Jerry Bell sighed deeply, took a gun out of his pocket.
"You're covered, Mack," he said. "I think you could make that stick. I'm in plenty deep, including some company funds, and that'd come out if the police nosed around. And -well, I did buy that bird instead of stealing it." He paused, then:
"But listen, Mack, Slimjim was blackmailing me on those debts. You can't blame a man for killing a blackmailer. You aren't --"
"How about Perley?" McCracken interrupted. "You tried to frame it on him, just so you wouldn't be suspected, just to give the cops an easy victim."
"He was in with Slimjim on the whole--"
"Nuts! If he had been, he'd have known who killed Jim, and why. That don't hold water, Jerry."
"Then let's try it this way, Mack. I can get two thousand for that ring. I know you're broke. How about half of that?"
McCracken's eyes were cold. "Jerry," he asked, "know what that spot on the floor back of the chair is?"
"I can guess. Why?"
"Then you can guess my answer to that proposition. I'm going to call your bluff, Jerry. You won't shoot me. You'd have done it already, if you figured you could get away with it. As readily as you killed Lee."
He turned and walked slowly toward the door, his hands relaxed at his sides.
"Regan out there knows we're in here alone, Jerry," he said. "If there's a bullet hole in my back, there's no story you could tell that would stand up under investigation. I'm not even armed, so you couldn't use self-defense. There'd be no out for you at all, Jerry."
He took a step toward the door, another.
"Stop, Mack!" ordered Bell. "I'll--"
McCracken kept on walking. It didn't seem to him that he was breathing at all.
He made the hallway, and was half way to the front door before he heard the shot. It had not been aimed at him.
The contents of the desk and the filing cabinet had been taken from the drawers and were stacked in a cardboard carton with a rope around it.
The carpet was rolled up at one side of the room, and the phone had been disconnected, although it still stood on the desk.
McCracken sat on the desk beside the phone, with his elbows on his knees and his chin cupped in his hands.
He was whistling softly and mournfully.
He didn't hear the door open, but he almost fell off the desk when a voice said:
"Excellent whistling, Mr. McCracken. Excellent!"

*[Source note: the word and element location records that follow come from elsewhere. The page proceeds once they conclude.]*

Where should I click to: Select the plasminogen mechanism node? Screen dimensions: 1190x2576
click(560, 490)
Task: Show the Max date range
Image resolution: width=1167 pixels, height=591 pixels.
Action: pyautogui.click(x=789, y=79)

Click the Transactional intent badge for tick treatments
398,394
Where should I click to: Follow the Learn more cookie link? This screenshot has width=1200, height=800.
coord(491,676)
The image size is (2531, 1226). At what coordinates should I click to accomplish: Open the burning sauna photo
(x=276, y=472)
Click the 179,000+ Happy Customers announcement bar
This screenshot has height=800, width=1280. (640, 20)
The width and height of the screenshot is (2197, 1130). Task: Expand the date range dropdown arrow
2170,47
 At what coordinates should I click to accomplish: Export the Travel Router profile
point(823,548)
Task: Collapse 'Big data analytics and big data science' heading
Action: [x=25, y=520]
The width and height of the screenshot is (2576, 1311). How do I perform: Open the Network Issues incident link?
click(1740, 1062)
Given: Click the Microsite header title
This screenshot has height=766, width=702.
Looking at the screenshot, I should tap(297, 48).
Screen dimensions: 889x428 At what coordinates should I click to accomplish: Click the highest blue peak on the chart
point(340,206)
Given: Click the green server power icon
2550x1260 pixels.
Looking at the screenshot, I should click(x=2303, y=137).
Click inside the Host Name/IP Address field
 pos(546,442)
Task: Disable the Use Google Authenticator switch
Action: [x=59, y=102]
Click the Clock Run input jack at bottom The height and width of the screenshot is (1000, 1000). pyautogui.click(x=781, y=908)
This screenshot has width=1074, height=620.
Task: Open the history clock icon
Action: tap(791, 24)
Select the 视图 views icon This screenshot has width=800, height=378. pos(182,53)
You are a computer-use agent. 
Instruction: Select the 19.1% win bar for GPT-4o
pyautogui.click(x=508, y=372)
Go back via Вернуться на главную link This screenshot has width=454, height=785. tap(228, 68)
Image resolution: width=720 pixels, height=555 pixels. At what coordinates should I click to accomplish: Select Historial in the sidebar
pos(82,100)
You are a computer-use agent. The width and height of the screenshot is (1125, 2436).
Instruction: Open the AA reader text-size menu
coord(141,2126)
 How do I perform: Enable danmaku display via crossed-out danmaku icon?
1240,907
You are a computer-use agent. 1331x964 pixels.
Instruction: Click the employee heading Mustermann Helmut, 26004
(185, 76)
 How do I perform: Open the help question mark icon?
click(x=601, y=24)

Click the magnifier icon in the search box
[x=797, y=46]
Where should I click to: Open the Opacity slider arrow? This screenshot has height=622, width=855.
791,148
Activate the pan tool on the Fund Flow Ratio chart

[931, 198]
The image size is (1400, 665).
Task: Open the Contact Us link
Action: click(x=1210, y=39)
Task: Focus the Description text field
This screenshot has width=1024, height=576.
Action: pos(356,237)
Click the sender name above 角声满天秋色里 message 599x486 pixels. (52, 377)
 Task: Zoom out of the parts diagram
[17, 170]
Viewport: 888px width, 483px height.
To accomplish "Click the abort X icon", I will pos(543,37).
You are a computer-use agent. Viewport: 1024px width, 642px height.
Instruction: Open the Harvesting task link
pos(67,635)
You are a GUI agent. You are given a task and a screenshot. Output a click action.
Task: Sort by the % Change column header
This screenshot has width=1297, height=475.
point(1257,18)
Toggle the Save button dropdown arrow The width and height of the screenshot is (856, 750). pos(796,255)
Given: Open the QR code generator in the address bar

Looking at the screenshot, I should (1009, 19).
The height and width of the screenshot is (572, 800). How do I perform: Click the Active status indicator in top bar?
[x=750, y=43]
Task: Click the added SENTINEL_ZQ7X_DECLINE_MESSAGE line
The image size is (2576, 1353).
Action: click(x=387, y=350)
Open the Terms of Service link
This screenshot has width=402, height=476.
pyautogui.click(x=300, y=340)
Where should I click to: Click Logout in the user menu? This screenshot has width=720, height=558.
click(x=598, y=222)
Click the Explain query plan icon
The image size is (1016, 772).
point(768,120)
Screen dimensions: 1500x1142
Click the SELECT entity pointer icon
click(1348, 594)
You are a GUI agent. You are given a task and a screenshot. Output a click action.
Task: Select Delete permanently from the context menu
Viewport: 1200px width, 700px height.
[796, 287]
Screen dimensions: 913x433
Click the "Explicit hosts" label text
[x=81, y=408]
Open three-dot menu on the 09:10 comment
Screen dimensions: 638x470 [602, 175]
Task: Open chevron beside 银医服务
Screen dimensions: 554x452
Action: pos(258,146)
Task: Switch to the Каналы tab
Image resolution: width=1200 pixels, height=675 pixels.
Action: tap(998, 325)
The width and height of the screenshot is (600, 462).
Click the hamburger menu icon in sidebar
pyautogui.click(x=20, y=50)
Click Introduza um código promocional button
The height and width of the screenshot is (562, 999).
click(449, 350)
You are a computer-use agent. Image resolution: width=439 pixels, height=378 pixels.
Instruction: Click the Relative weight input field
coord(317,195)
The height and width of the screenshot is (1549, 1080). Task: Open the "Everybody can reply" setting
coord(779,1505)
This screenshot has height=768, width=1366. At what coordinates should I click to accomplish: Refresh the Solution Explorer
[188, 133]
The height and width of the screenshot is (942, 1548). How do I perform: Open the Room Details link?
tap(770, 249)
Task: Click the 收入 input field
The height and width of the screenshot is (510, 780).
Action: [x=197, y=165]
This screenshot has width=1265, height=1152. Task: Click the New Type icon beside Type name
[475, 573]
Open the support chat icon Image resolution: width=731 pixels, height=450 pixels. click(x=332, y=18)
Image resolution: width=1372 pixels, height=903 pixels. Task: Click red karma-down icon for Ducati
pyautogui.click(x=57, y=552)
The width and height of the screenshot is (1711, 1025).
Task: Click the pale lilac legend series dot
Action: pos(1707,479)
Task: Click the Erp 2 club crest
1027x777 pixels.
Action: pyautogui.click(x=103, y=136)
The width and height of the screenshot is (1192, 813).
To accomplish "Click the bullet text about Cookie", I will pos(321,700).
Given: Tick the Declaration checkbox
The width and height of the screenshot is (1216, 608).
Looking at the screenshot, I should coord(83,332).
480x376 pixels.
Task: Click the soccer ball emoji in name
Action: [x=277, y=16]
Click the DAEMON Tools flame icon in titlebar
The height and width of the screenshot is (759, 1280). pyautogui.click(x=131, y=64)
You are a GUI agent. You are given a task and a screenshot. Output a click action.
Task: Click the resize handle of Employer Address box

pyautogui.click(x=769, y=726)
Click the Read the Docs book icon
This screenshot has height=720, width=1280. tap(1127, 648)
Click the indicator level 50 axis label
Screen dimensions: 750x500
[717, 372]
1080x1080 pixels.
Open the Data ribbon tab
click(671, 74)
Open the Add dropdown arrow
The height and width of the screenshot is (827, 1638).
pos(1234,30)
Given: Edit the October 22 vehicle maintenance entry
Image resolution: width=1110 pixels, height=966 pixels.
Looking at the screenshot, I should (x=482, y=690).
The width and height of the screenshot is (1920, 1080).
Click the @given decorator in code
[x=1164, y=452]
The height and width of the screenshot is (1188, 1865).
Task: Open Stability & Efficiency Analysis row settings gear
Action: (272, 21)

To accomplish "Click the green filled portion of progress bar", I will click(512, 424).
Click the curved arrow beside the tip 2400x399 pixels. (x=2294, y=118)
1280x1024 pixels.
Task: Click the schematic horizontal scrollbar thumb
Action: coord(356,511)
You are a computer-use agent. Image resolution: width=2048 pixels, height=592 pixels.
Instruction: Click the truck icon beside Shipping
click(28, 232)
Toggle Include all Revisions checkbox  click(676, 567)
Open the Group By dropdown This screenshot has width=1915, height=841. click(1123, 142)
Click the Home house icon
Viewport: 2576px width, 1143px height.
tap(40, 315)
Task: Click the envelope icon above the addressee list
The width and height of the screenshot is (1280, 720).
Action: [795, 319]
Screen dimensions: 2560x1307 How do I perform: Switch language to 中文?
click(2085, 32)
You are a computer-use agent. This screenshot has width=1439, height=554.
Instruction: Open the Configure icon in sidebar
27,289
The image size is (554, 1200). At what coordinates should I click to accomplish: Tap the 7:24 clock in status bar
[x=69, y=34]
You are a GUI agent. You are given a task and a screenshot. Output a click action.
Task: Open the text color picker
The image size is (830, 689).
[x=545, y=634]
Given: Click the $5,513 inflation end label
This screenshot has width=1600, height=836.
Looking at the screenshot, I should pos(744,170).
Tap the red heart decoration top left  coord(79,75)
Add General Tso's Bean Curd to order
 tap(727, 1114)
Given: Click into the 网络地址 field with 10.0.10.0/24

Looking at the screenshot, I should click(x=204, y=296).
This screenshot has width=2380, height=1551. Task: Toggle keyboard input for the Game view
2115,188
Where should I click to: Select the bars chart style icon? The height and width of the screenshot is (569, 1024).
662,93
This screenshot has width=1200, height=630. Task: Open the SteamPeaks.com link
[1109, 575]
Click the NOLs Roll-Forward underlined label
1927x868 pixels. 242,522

The shiny pate of the little bird imitator was bobbing across the office toward him.
"Hello, Perley," McCracken said. He couldn't muster a smile to go with it.
"I'm leaving vaudeville, Mr. McCracken," Perley explained. "Or maybe one could say that vaudeville is leaving me, because the Bijou is closing. Anyway, I'm opening a school for whistling and bird imitating. You whistle well. I could make you my star pupil."
"Thanks," said McCracken listlessly. "Maybe sometime. But what with moving and all--"
"To better quarters, I hope. And that reminds me. You never sent me a bill. I came to settle up for what you did for me."
He beamed at McCracken, and for a moment the private detective felt a ray of hope. Then it faded. A few dollars can seem like a lot sometimes, but it doesn't make much difference when you owe a few hundred and are about to be put on the street. "In fact, Mr. McCracken," Perley went on, "I have a check already written, which I hope you'll think adequate. It's for three thousand dollars. You may have heard that Jim Lee's will said that I was his only real friend and that he left me all his money, and that it turned out to be more than anybody thought he had. Some bonds, you know, that he thought weren't worth much."